**Task to carry out:** Write out every record below exactly as given. Leave the pictures out.

[Stored data entries]

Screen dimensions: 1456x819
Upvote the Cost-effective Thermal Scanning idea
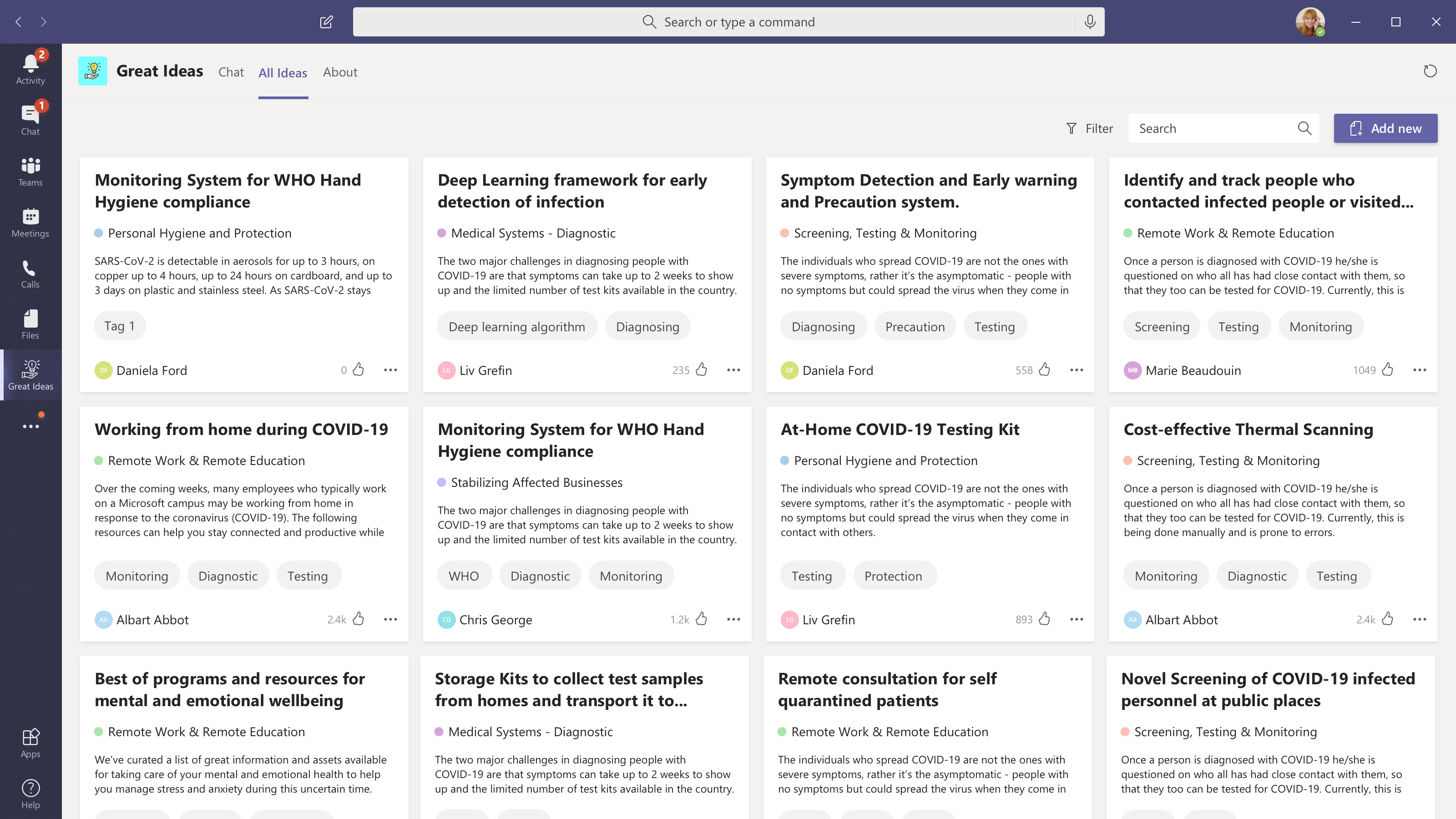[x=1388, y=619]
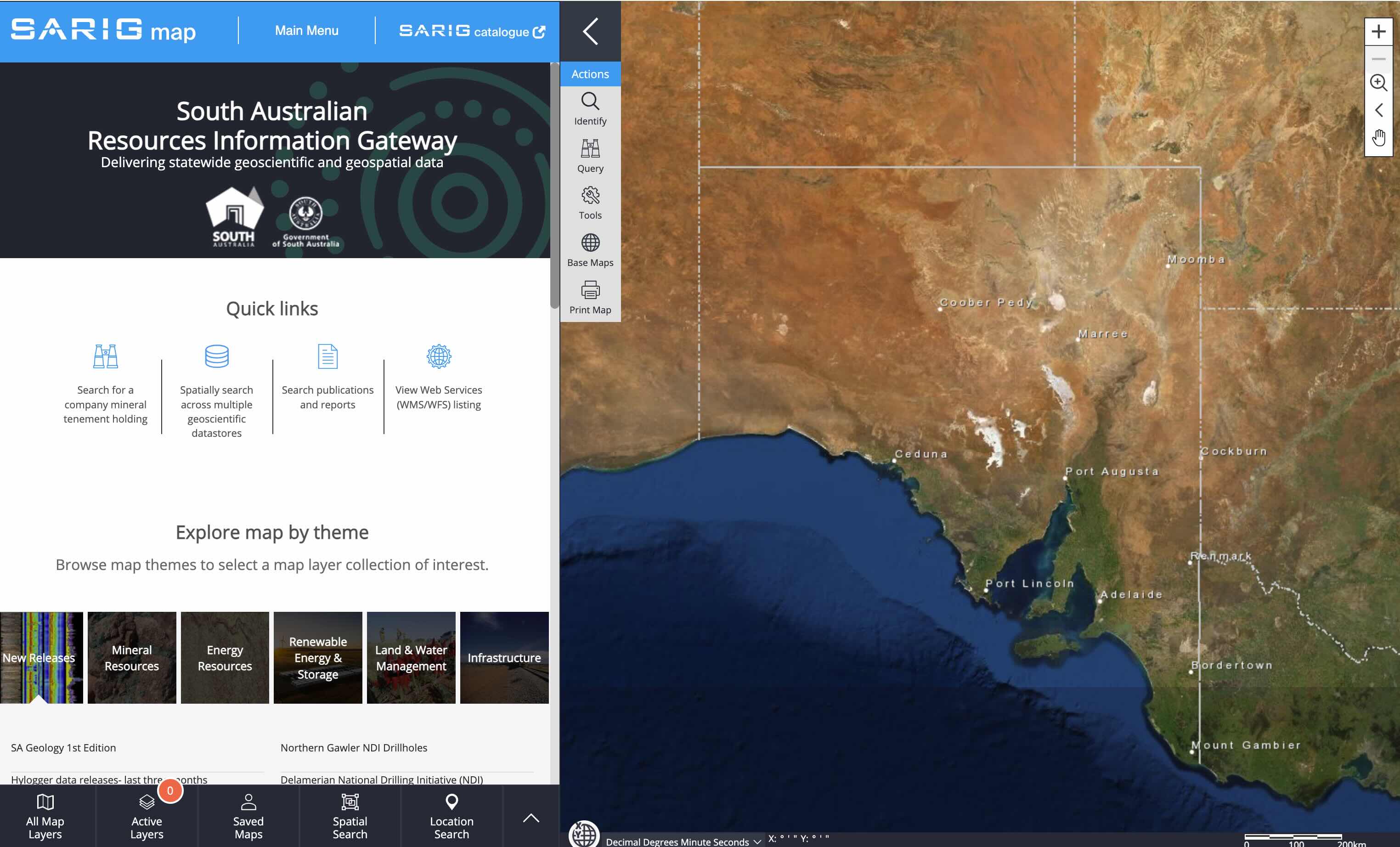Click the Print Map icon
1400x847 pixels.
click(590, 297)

**Task response:**
Screen dimensions: 1456x819
Upvote the Cost-effective Thermal Scanning idea
[x=1388, y=619]
Click the Print Map icon
1400x847 pixels.
click(590, 297)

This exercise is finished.